A quick introduction to data modeling in real world applications

Data modeling is one of those obscure topics that everyone has an idea of but no one can’t really explain in detail what it’s all about. In the last few interviews I had, I was asked a lot of questions on this topic, which led me to learn more about this topic and how it’s done, what the key considerations are and specifics regarding this concept when applied to different kinds of databases.

So, what is it, really?

Data modeling can be defined as understanding what data is relevant to the use case, the way that data is going to be represented and worked with (in context of our use case), and how to represent this ‘model’ of the system to others.

Basically create a simplified model of what the use case needs and how data and system components are going to interact.

As we have real world entities, we want to map them to some concept in our database. This can be a person, books, ships or anything that we want to represent.

Both tangible (people, cars, houses) and intangible (loans, accounts) entities are considered, as per needs of the system. These are generally represented as tables in Relational databases like Postgres, and collections in Document databases like MongoDB.

(The original Relational model uses entity sets to refer to what we are calling entities.)
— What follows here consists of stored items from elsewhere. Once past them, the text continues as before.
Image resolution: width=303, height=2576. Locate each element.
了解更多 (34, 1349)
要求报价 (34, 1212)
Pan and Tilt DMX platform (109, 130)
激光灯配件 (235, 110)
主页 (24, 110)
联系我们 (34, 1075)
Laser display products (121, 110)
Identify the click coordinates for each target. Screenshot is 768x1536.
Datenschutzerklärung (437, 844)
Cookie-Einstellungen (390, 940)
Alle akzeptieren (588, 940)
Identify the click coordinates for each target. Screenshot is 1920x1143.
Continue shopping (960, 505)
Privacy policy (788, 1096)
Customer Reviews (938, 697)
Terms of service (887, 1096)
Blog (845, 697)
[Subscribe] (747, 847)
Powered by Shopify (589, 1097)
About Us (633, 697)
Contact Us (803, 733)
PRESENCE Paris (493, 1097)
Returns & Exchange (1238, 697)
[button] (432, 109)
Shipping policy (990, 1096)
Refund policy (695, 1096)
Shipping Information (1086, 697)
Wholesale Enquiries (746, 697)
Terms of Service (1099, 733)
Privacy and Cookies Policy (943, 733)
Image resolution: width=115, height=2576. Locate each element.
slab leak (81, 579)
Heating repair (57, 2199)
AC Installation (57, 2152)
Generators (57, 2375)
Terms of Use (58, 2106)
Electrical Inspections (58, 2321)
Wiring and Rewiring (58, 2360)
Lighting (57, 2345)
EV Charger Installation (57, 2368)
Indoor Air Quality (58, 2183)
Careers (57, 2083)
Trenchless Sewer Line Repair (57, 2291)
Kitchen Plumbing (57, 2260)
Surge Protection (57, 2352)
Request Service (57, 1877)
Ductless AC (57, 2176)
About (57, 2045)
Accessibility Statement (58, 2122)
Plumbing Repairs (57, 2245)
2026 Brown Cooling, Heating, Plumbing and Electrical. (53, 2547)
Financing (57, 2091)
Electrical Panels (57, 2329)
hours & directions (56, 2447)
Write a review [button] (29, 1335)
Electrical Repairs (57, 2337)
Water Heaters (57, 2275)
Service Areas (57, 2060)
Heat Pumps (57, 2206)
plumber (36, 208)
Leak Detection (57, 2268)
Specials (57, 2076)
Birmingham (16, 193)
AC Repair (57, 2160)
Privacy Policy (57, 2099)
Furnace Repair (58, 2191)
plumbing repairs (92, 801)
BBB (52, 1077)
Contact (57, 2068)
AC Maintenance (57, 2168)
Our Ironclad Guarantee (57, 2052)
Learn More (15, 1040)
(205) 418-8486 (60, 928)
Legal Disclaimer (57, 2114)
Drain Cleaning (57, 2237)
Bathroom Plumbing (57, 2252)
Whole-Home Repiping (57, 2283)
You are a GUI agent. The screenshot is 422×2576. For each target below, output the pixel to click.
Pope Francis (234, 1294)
Specific examples of these entities are called as Entity instances - a particular person or bank account or book.

Attributes are things that describe an entity. Examples are - (name, author, ISBN, price) for a book.

Relationships define connections between entities. For example books are connected to authors and genres.

The data modeling process

As with all sw processes, we should start by talking about some key considerations to keep in mind when designing a data model.

Understand application requirements and workload What kind of data entities are required, what relationships exist between them, how will this kind of data be accessed (access patterns - queries). This is the most important part of the data modelling process.

Some more nuanced stuff when it comes to this part are estimation of data sizes, listing all potential operations ranked by importance, estimates of the number of queries running per day, etc.
Mapping entities and relationships In this phase we build a basic schema that defines entities under consideration by our system and the relationships between them. The kind of relationship between entities is also important.

This is usually done through a diagrammatic representation, using ER diagrams for relational dbs and Collection relationship diagrams for mongodb.
Apply relevant design patterns This requires some domain expertise, as you’ll need to find suitable design patterns based on your use case (access patterns defined in the first step), map them out to your specific data model and refine it based on the design pattern being used.

Interesting things in modelling data for MongoDB

Mongo is not a relational database, so you don’t have the concept of foreign keys there. But we still need to define relationships between different kinds of entities, which is where linking and embedding are useful.

Linking is where we place some unique field of one entity to link it to another entity. This is usually done by referencing id (or a bunch of ids) of documents of one collection in another collection. It looks somewhat like this:

Embedding is when you put the whole object (or objects) into the entity it has a relationship with. So object of one entity can contain fully one or more objects of another entity type. This is pretty useful when the other entities are required along with the first, which saves time while querying.

Decisions on whether to link or embed are made by understanding the way the data is going to be accessed. You’ll need to consider whether data is queried using embedded info, how often will the embedded info really be used and the frequency of updates to the embedded data.

A hybrid of link and embed can be used, depending on the use case where some entities need to be accessed together frequently but some are rarely needed while querying the parent entity.

Link and embed are somewhat parallel to normalization and denormalization concepts in relational databases.